Last Friday’s decision by a three-judge panel of the 11th Circuit Court of Appeals in Atlanta, holding the individual mandate portion of the Affordable Care Act (ACA) unconstitutional, will almost surely force a Supreme Court decision next year, many legal analysts believe. So, bam, right in the middle of a presidential election, we’ll have the biggest and most political high-court decision since Bush v. Gore—and one with far greater destructive potential as precedent. The standard liberal position is to fear that the court will overturn the ACA. Sure, I fear that. But I also fear the political consequences on next year’s election of the court upholding it and worry that those consequences could be even worse for the progressive cause.

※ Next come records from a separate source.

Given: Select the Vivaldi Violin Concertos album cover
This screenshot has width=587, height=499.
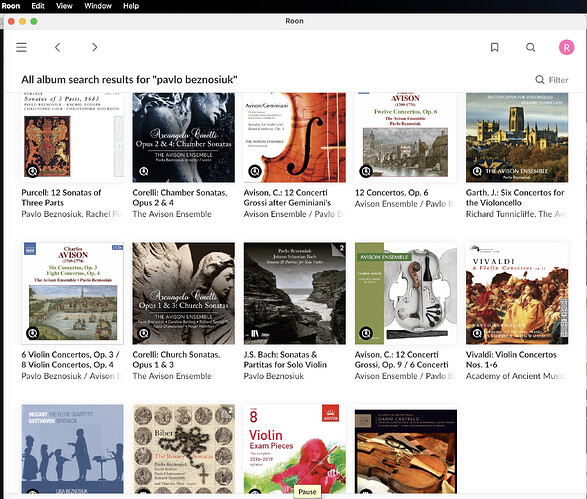Looking at the screenshot, I should point(517,293).
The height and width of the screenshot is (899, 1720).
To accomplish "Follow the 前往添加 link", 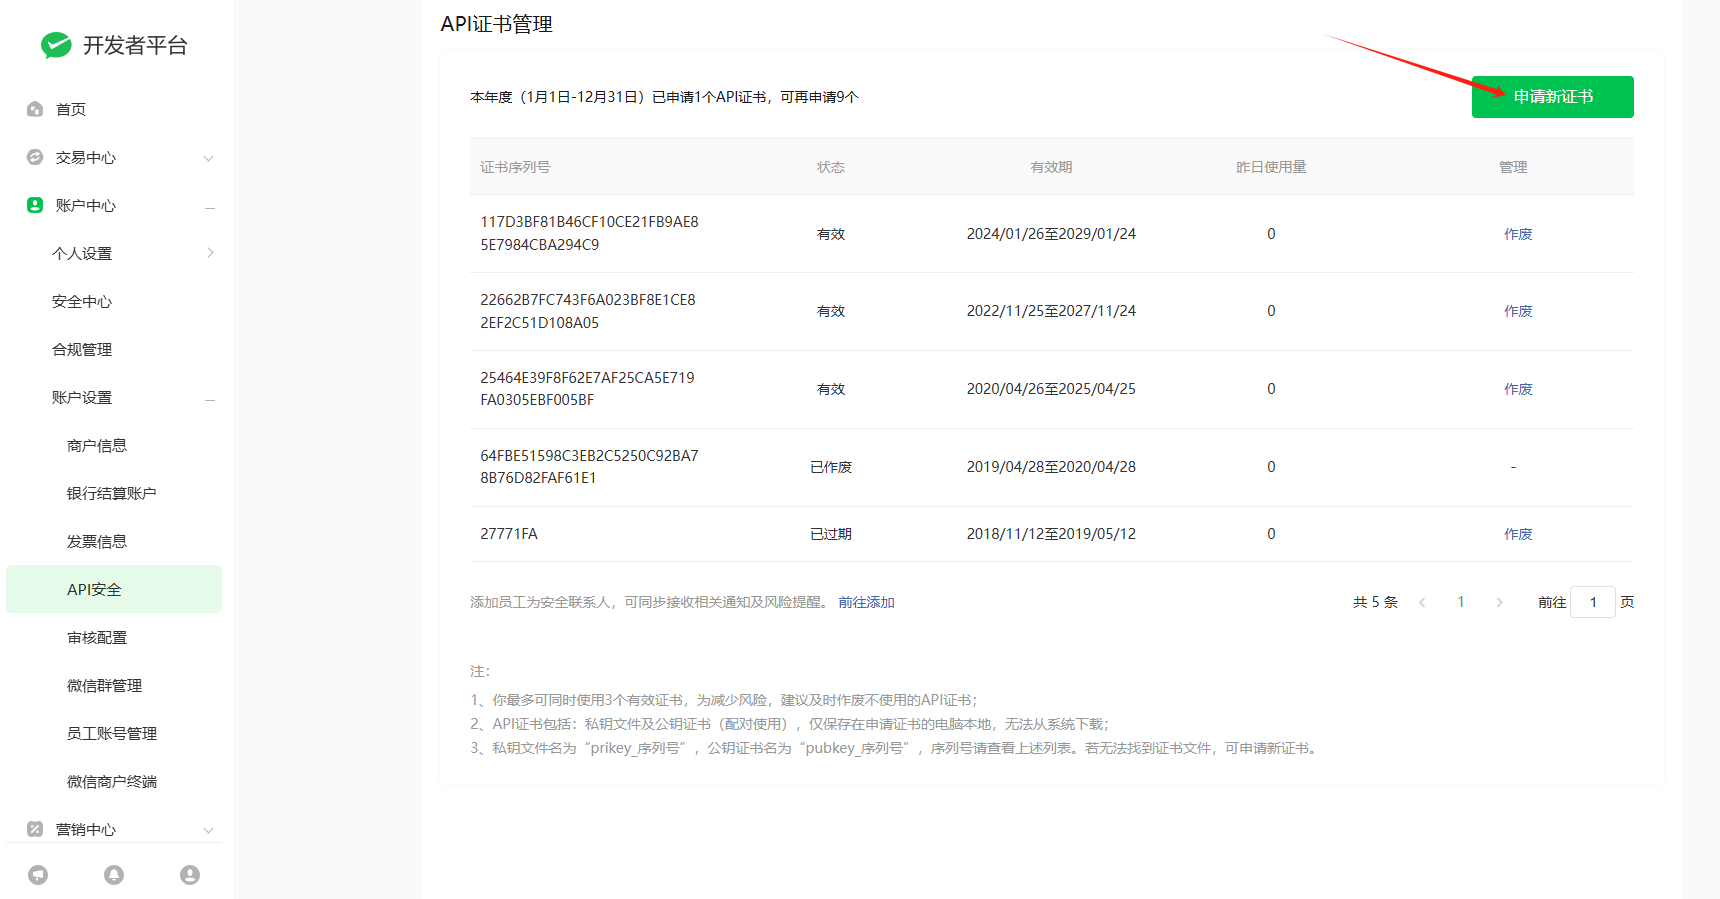I will [866, 602].
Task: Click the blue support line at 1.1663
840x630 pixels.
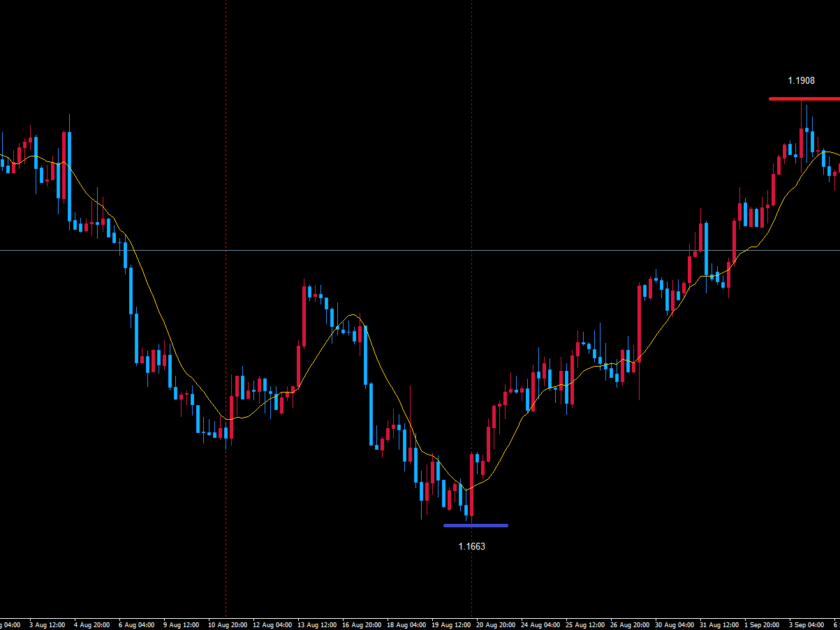Action: [x=476, y=525]
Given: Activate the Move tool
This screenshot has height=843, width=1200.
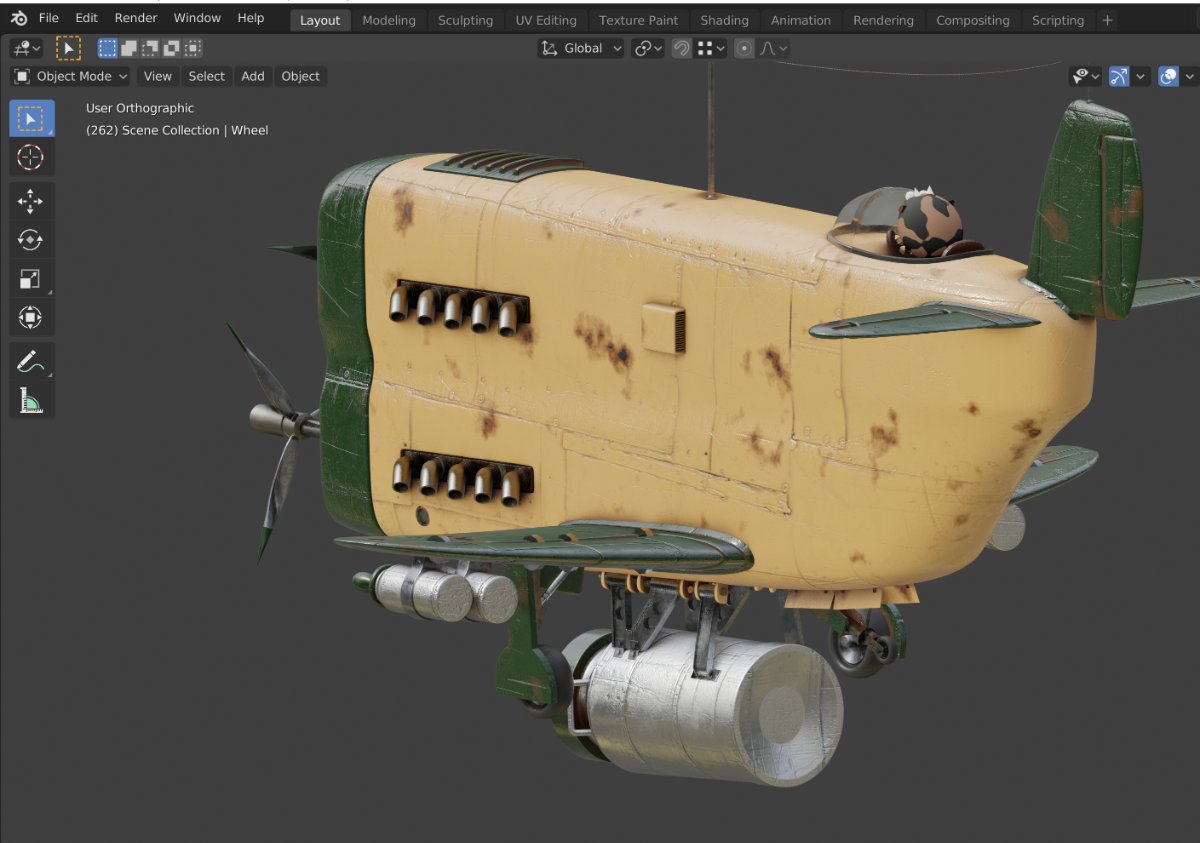Looking at the screenshot, I should [x=30, y=201].

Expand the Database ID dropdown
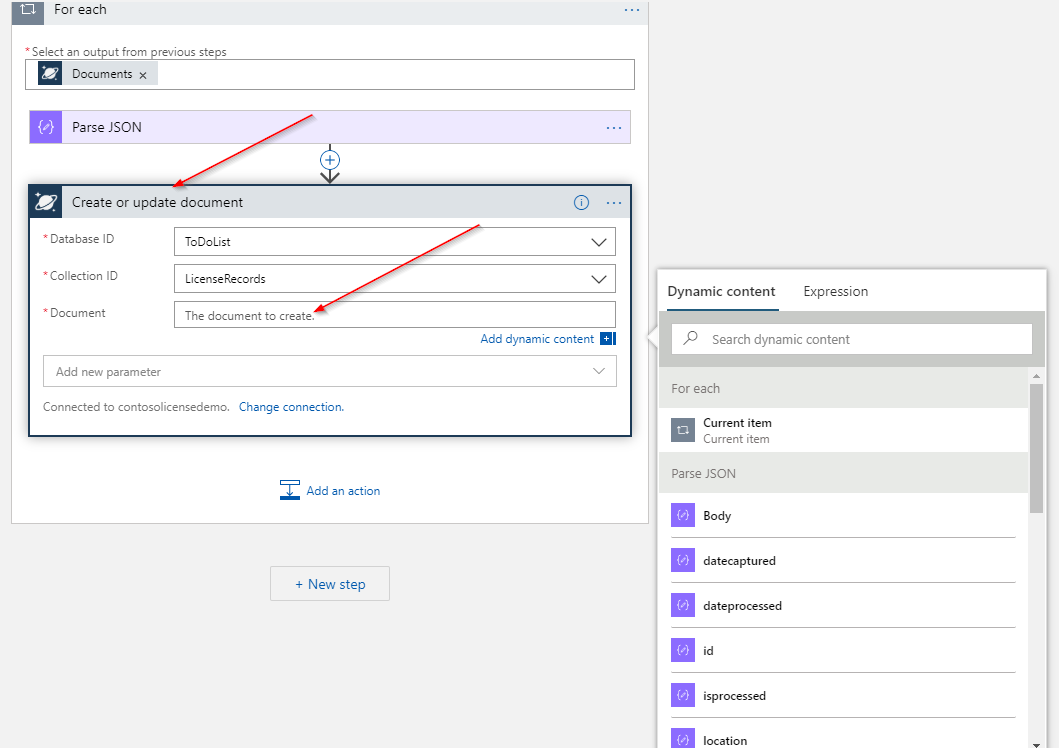[599, 242]
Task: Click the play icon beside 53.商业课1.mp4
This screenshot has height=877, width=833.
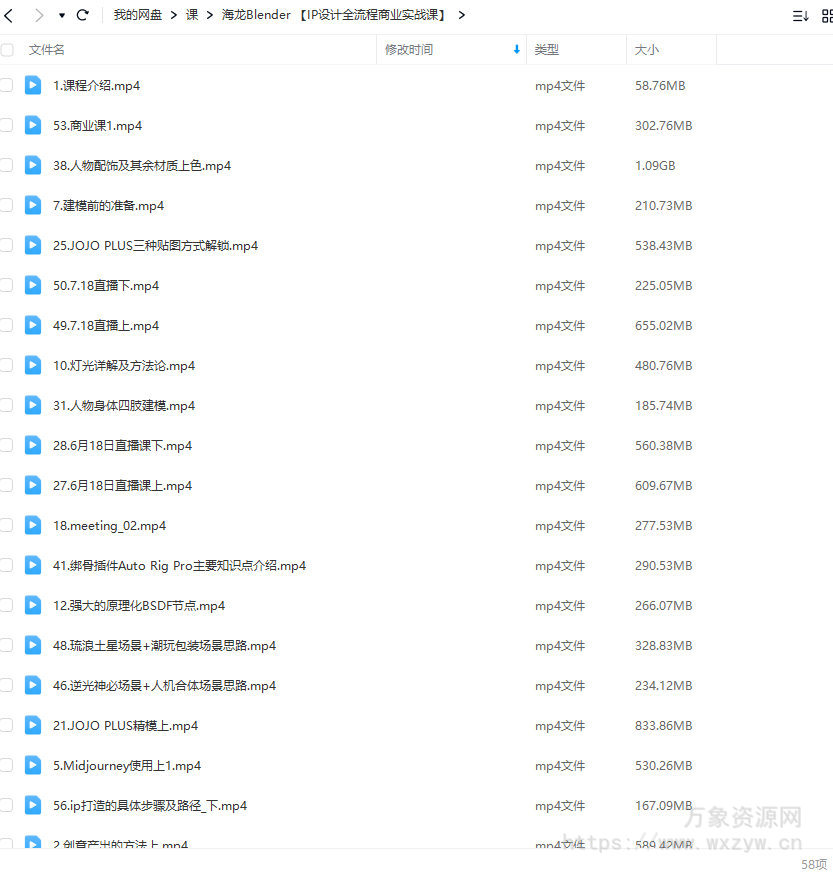Action: pyautogui.click(x=32, y=126)
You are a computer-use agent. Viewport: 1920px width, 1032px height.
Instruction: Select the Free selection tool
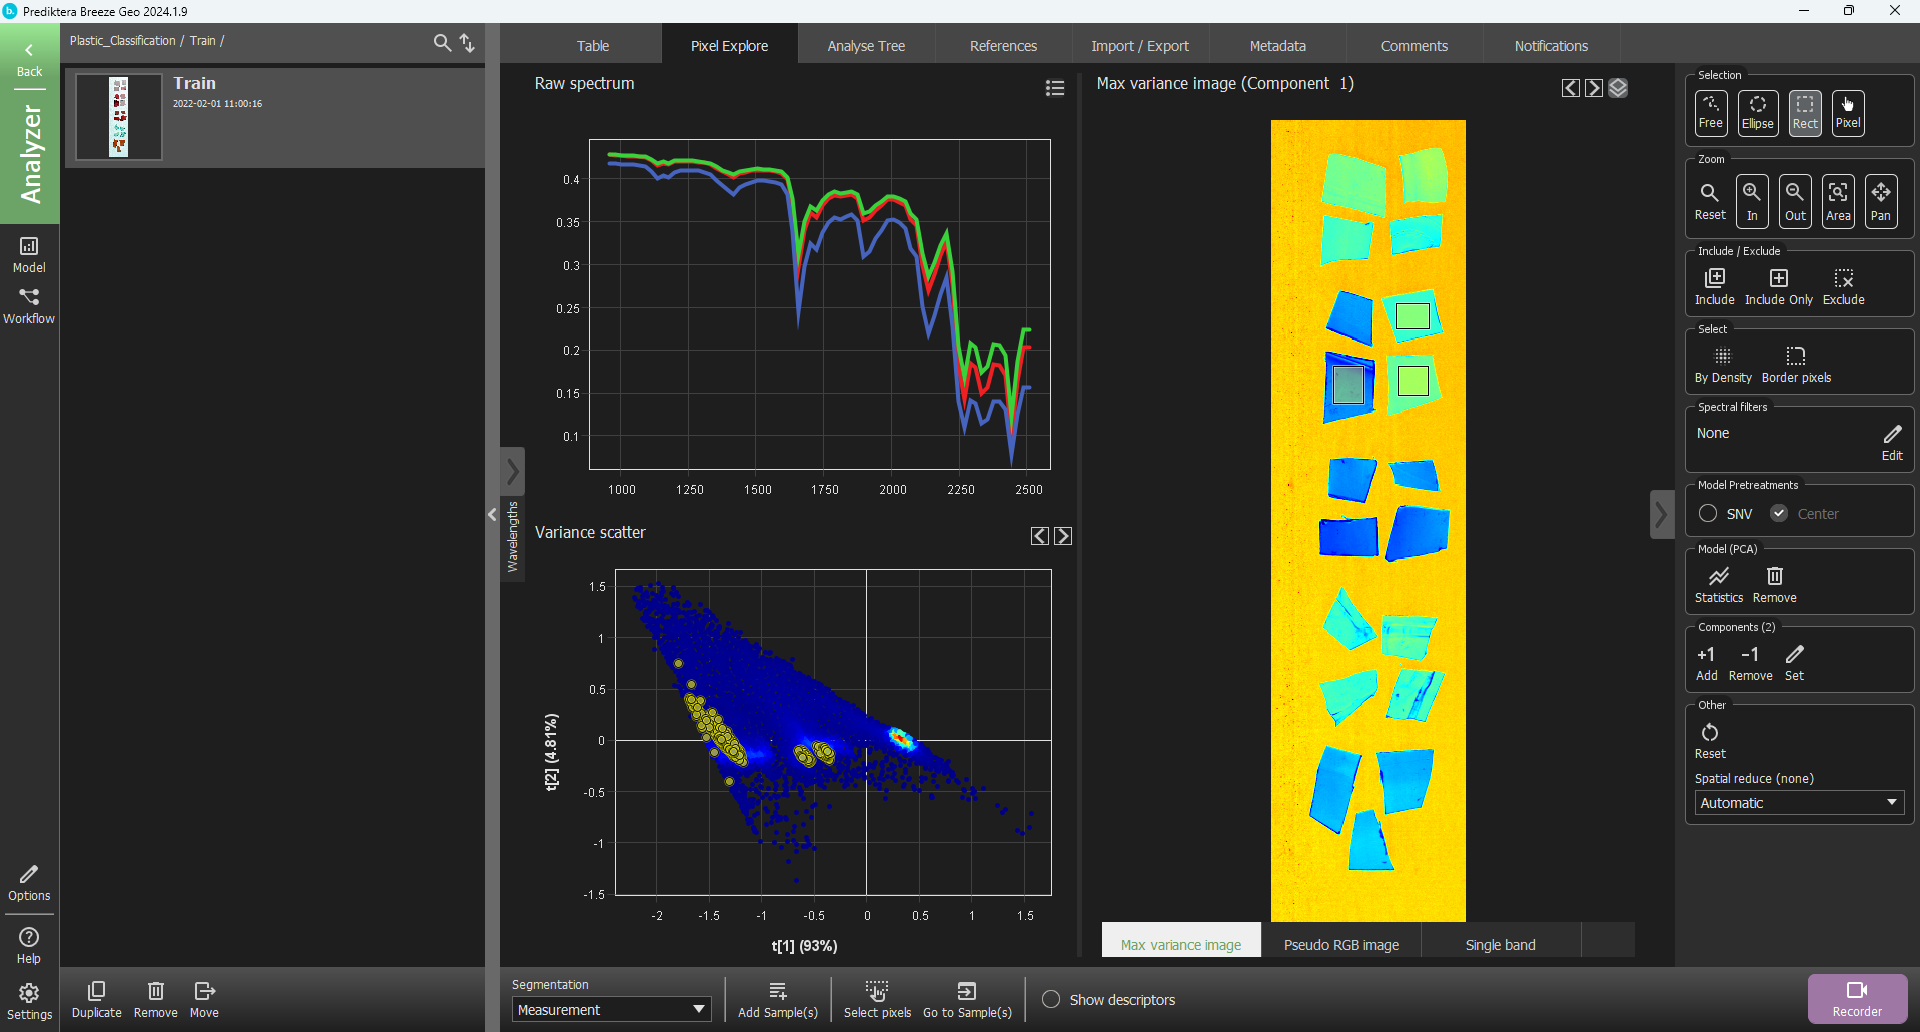(1710, 112)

First, let’s talk about the former scenario. If the act is overturned, it will be a disaster in terms of legal precedent and health-care substance. In legal terms, a ruling that holds that the Commerce Clause can’t be used the way Congress used it to write and pass the ACA deals a terrible blow to a whole body of jurisprudence that has helped support and sustain the New Deal since Franklin Roosevelt’s second term. After failing in his court-packing scheme, FDR finally was able to start naming justices to the court who granted Congress wider leeway in regulating economic activity. A 1937 decision upholding Congress’s right to establish a minimum wage helped build a posture the court has basically maintained ever since. As we know all too well, this court appears ready to go back to pre-1937 thinking and in fact already has, in the Citizens United case.
An overturning would also be horrible in terms of health-care substance. It is true that the 11th Circuit, in addition to finding the individual mandate unconstitutional, pronounced it “severable” from the rest of the act. This is a nice legal distinction, but as a practical matter it probably doesn’t help the bill’s prospects. Without the mandate requiring all Americans to buy insurance, the premiums for those who do buy it would shoot up, which would probably be unsustainable: Congress would need to pass much higher subsidies than the ones included in the bill, or an alternative to mandates—i.e., a public option or something like it (which is, of course, highly unlikely).
And of course politically it would be a crushing defeat for Barack Obama: his signal legislative accomplishment, tossed out by the court. What a failure! What would he have left to run on?

Yes, it would be a defeat, and it would make him look weak for a few days while the cable channels nattered about it. But I can’t help thinking about the political downsides of the other scenario, too, and they may be worse.
Consider an announcement from the Supreme Court next May or June that a 5-4 majority, including the four liberals and Anthony Kennedy, has upheld the ACA. What happens? The administration breathes a sigh of relief. But who actually celebrates? Not many people. Liberals are generally ambivalent about the act and always have been.
Meanwhile, who is infuriated? Millions of conservatives. “Obamacare” becomes a hot-button issue all over again. If you think conservatives can’t get any angrier than they already are, well, you and I have been watching very different conservative moments these last few years. They can always find something new to get mad about. And a court-imposed “socialistic” outcome, forced on decent, freedom-loving Americans by four liberals and that sodomy-endorsing Kennedy, is a pretty big something.
There are multimillionaires and billionaires out there who will throw money at independent expenditure campaigns focused on health care: elect a president and a Congress who will finally rid us of this pestilence once and for all. “Repeal Obamacare” becomes a rallying cry all over again. I’ve heard people I respect say they don’t think it would be such a big deal, that the campaign at that point will be about jobs and the economy. Well, maybe. But as I recall, Republicans weren’t especially shy about advertising the alleged job- and economy-killing aspects of the ACA. Not to mention the Medicare cost-cutting elements, which as we know were a prominent feature of last year’s GOP campaigns.
Again I ask of liberals who think Republicans won’t repeat every one of these moves all over again: what conservative movement have you been watching?
Could it be argued that the right will do these things but they won’t matter because “most” voters will care more about jobs? It could. But isn’t it just as likely that getting smaller subsets of voters hopping mad about health care all over again can goose turnout enough to mean the difference between winning and losing in some states? Of course it can.
On legal and substantive grounds, I hope the act is upheld. It’s more important than Obama, and maybe it can survive and be strengthened over time. But the political price of upholding it might be very high indeed.